Le moment est pourtant propice à une révolution fiscale. La question de la justice fiscale, à la faveur notamment du mouvement des gilets jaunes en France, était déjà à l’agenda du débat public. L’enrichissement sordide de quelques milliardaires et multinationales pendant la crise l’a rendue incontournable. Nos besoins de financement sont immenses. Il s’agit de reconstruire notre service public de santé, de venir en aide aux millions de personnes qui ont basculé dans la pauvreté, de soutenir les PME et les plus précaires pour éviter un nouveau massacre social. 

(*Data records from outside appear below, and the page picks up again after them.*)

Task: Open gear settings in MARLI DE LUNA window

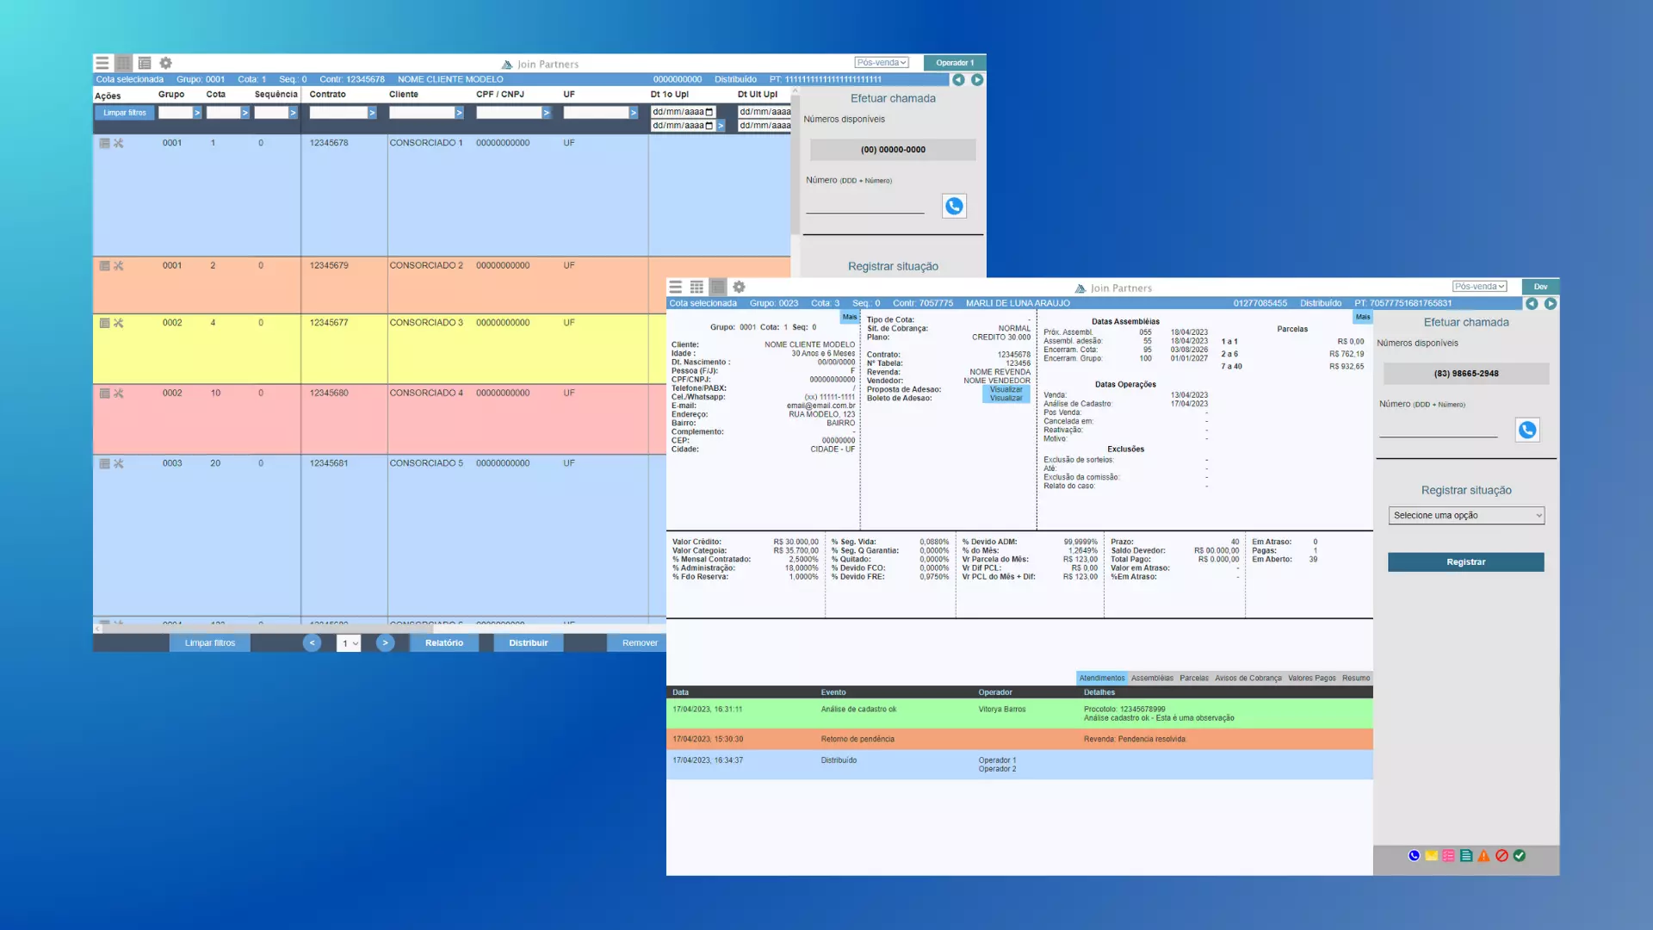Action: pyautogui.click(x=739, y=287)
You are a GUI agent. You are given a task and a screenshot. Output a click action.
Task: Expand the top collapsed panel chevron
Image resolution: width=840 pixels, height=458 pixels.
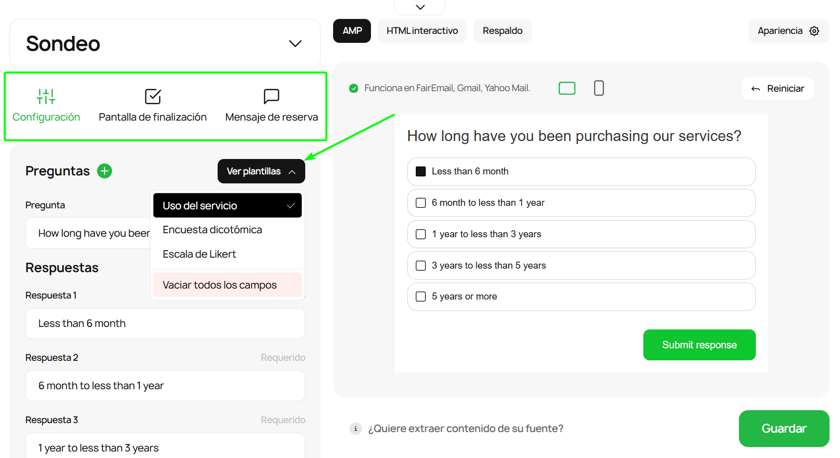coord(420,7)
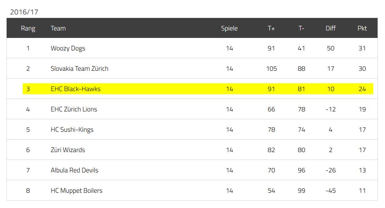Click the Rang column header
Screen dimensions: 385x208
28,29
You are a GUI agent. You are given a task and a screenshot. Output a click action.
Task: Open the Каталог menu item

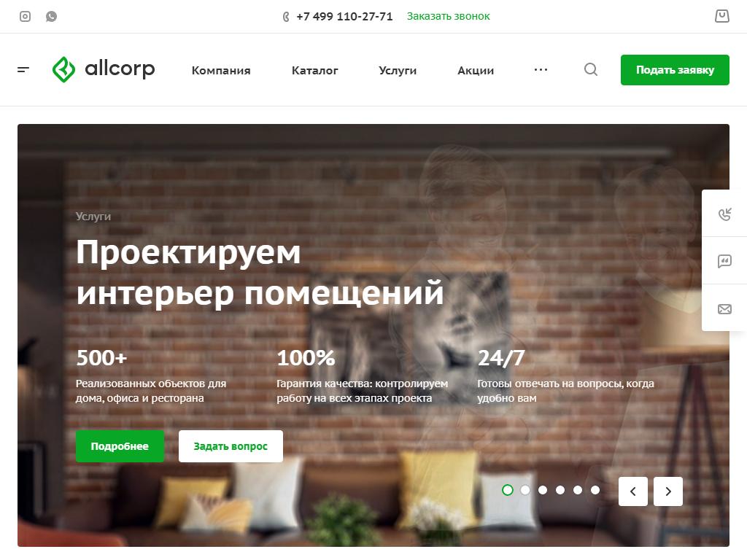click(315, 71)
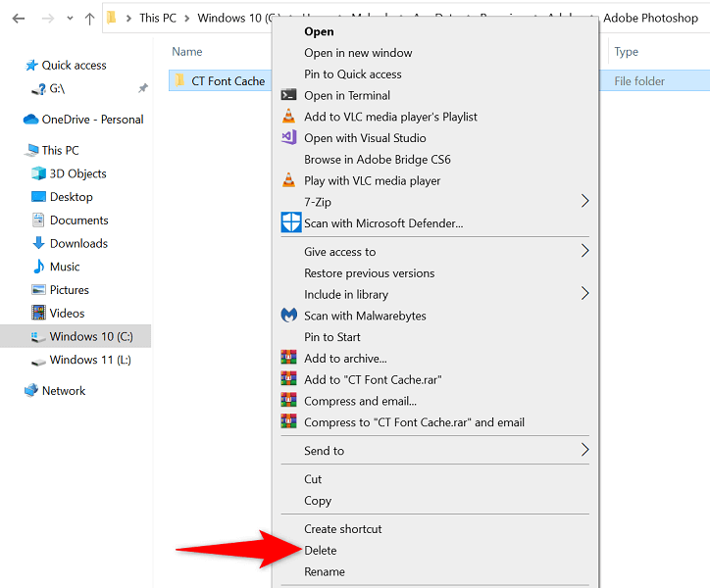Expand the 7-Zip submenu arrow
This screenshot has width=710, height=588.
click(x=584, y=201)
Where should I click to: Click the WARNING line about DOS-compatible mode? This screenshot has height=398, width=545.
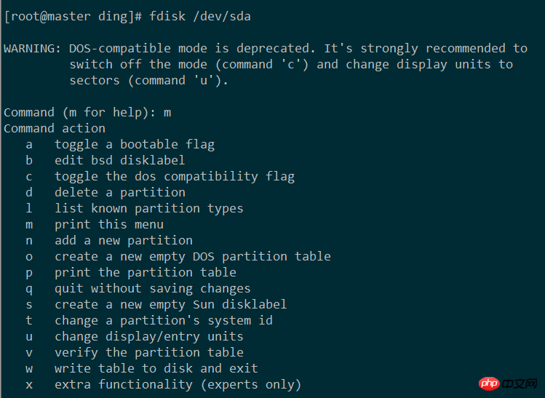click(x=266, y=48)
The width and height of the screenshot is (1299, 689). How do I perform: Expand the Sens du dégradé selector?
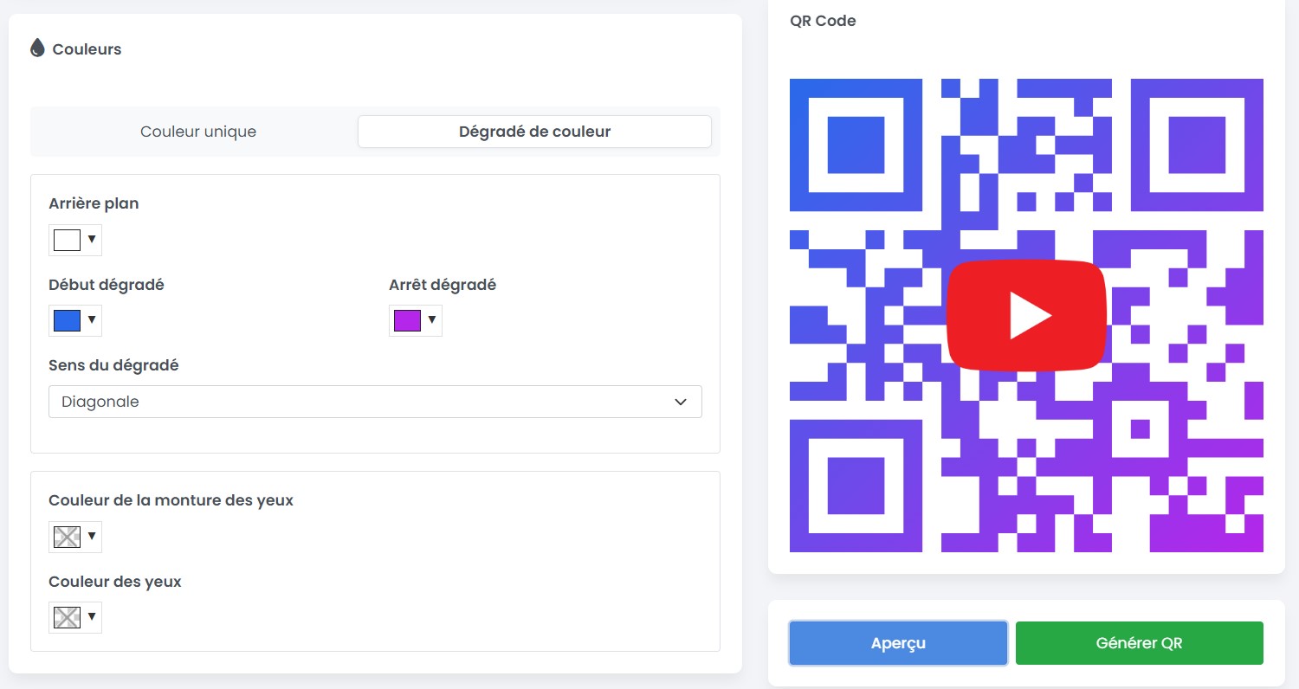680,401
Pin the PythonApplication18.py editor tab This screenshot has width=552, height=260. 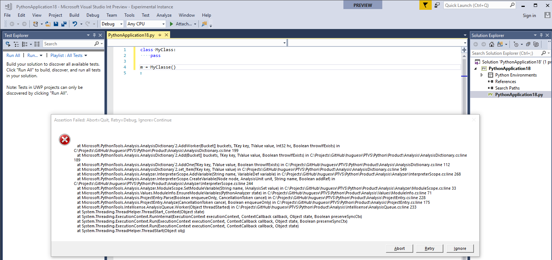[160, 35]
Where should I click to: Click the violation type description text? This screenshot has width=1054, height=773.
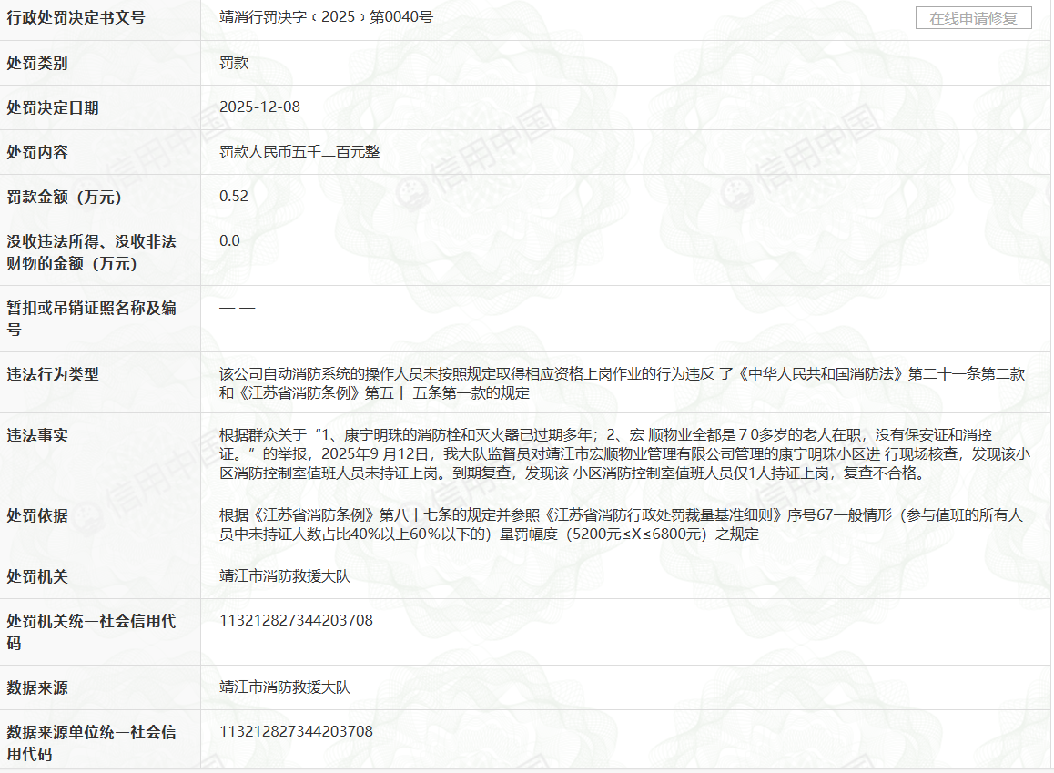pos(622,383)
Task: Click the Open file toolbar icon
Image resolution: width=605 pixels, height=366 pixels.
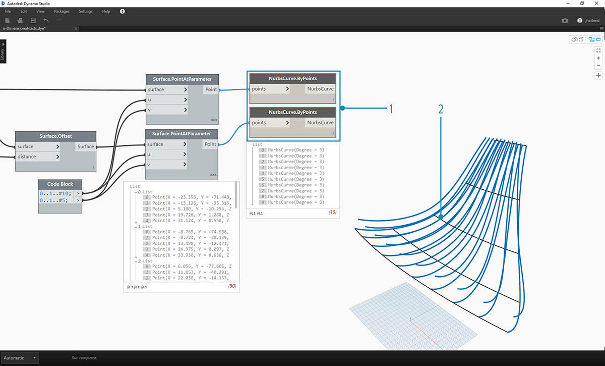Action: (20, 20)
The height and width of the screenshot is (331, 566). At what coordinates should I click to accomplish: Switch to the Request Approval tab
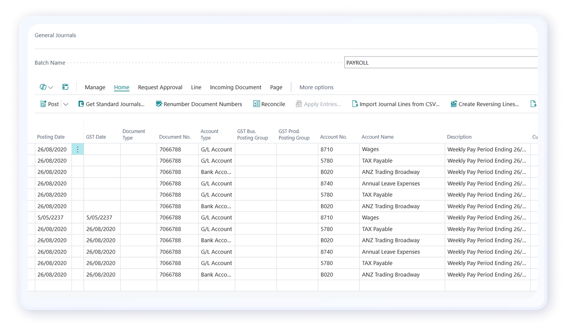tap(160, 87)
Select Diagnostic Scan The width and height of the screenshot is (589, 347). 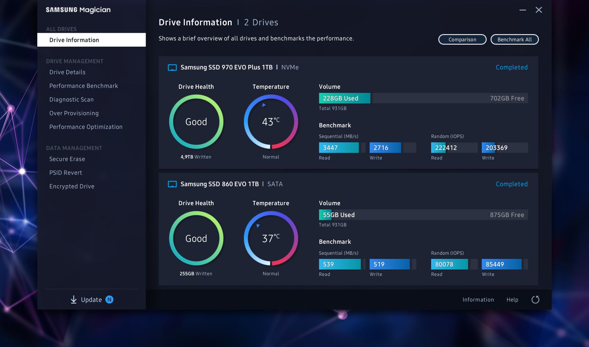pyautogui.click(x=71, y=100)
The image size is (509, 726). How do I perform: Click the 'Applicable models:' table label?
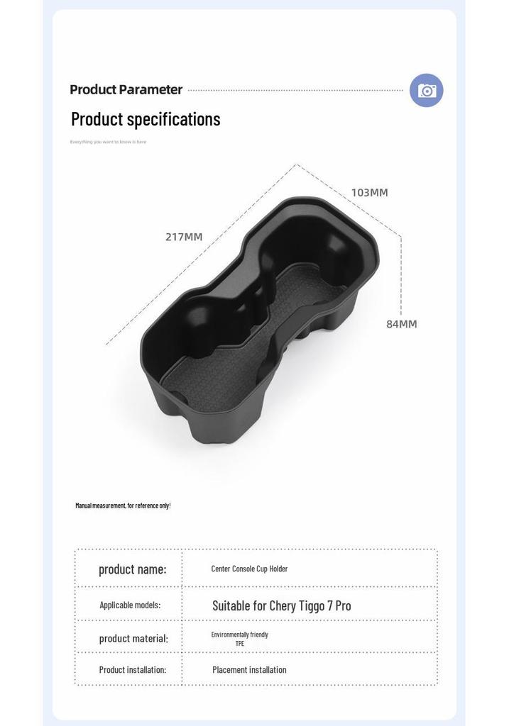130,605
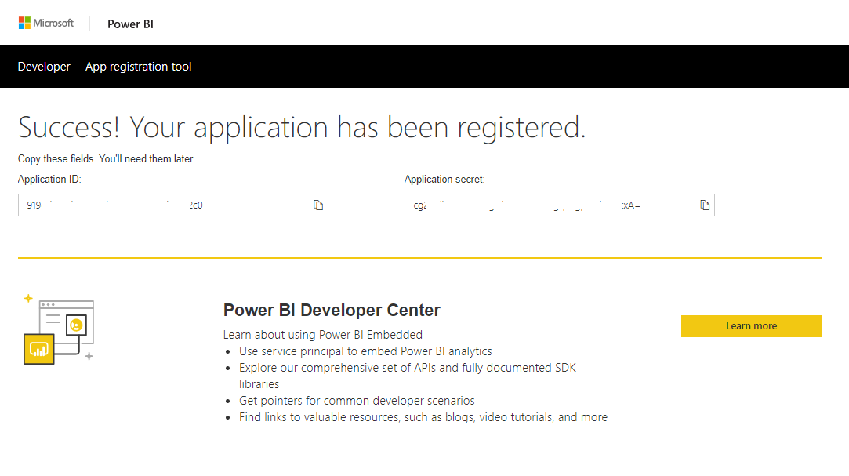This screenshot has width=849, height=476.
Task: Go to the Developer section in the black bar
Action: click(x=44, y=67)
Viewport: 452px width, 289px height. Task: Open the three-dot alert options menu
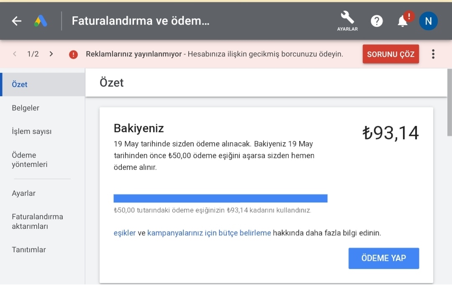click(x=433, y=54)
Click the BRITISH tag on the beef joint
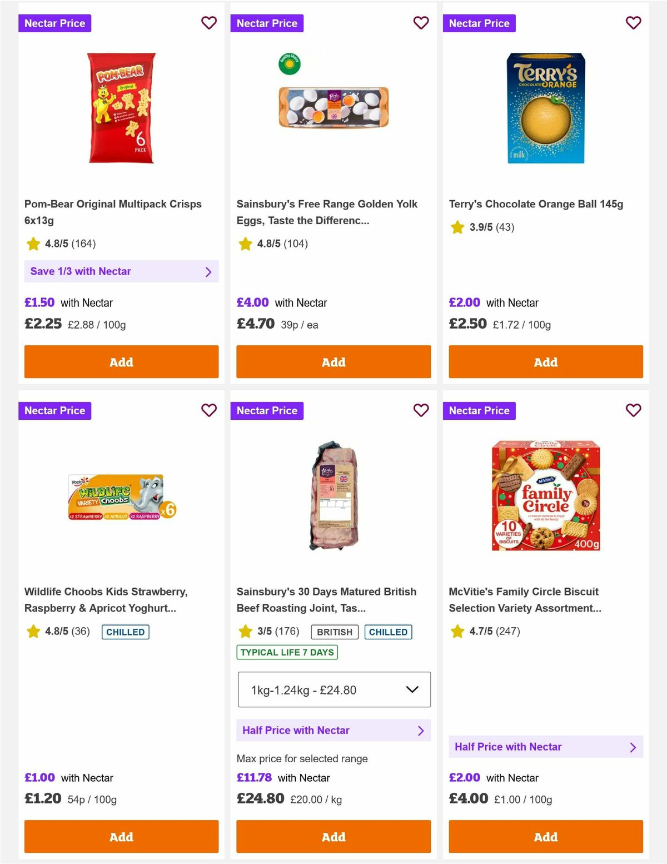Image resolution: width=667 pixels, height=864 pixels. pyautogui.click(x=334, y=632)

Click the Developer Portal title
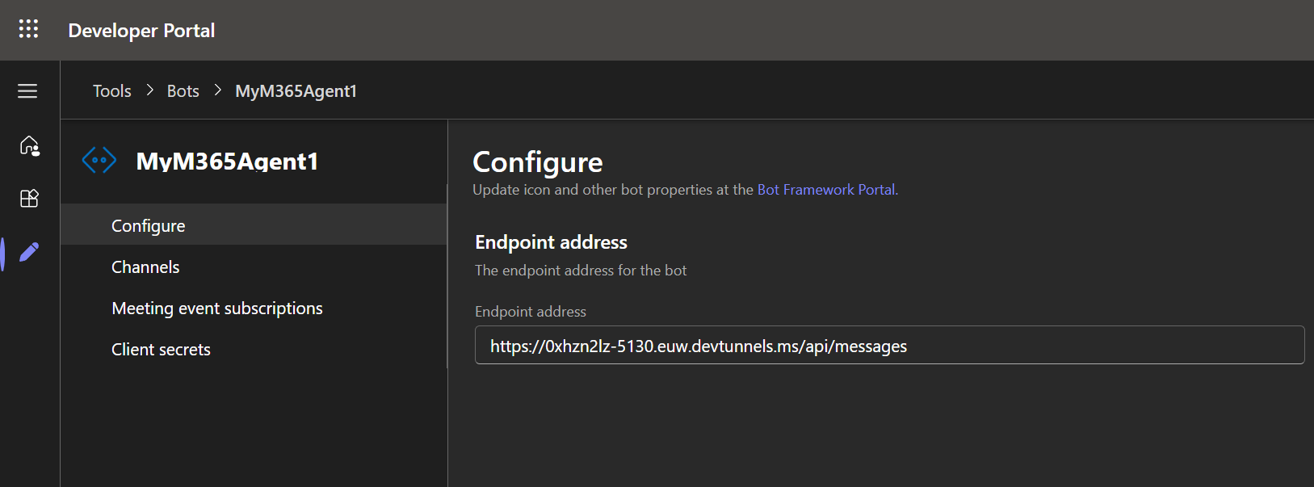[x=141, y=31]
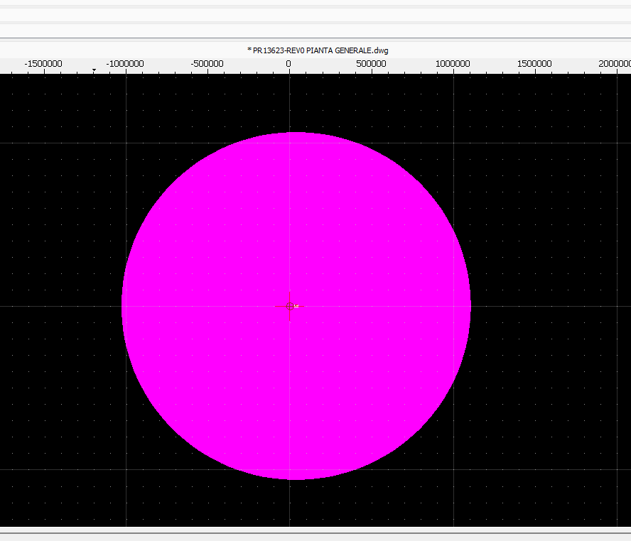The height and width of the screenshot is (541, 631).
Task: Click the 500000 label on the ruler
Action: [x=371, y=64]
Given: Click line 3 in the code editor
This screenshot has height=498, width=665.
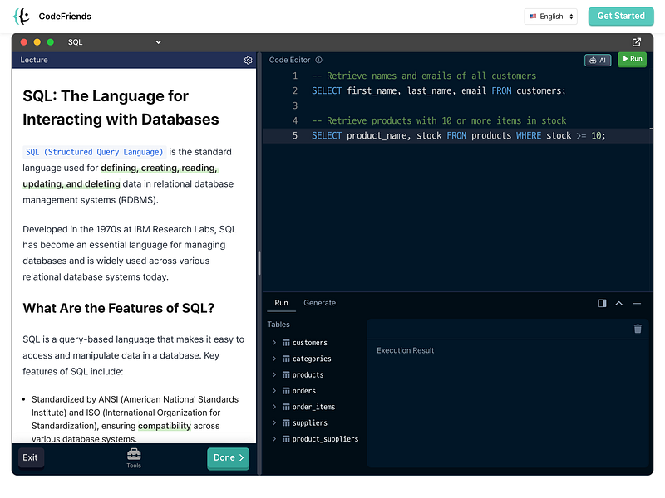Looking at the screenshot, I should [x=416, y=106].
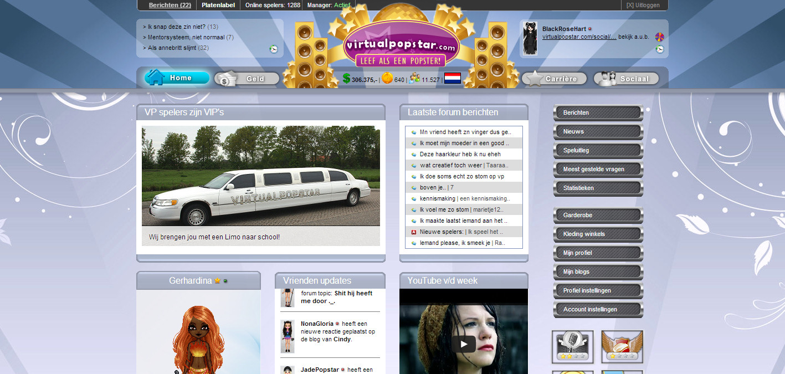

Dans ce contexte, une communication de la Commission sur la fiscalité des entreprises aurait dû être l’occasion de tirer les premières leçons de la crise. A la place, elle nous présente un best-of de ses meilleures recettes éculées. Et ça commence dès son analyse du contexte. Son premier constat : on taxe trop le travail, comprenez, les cotisations qui financent notre sécu et nos retraites. Une idée super originale, défendue par le MEDEF, qui a donné le CICE et a surtout augmenté les inégalités, sans impact sur l’emploi et la production de richesses. Deuxième constat : les entreprises sont entravées dans leur développement par la diversité des régimes fiscaux au niveau européen. Étrange affirmation quand on sait qu’elles tirent justement profit de cette concurrence fiscale au niveau européen. Une course aux impôts les plus faibles qui a conduit les taux d’imposition des grandes entreprises à être divisés par deux depuis les années 80 pendant que les taxes injustes comme la TVA payées en plus forte proportion par les gens les plus pauvres n’ont cessé d’augmenter.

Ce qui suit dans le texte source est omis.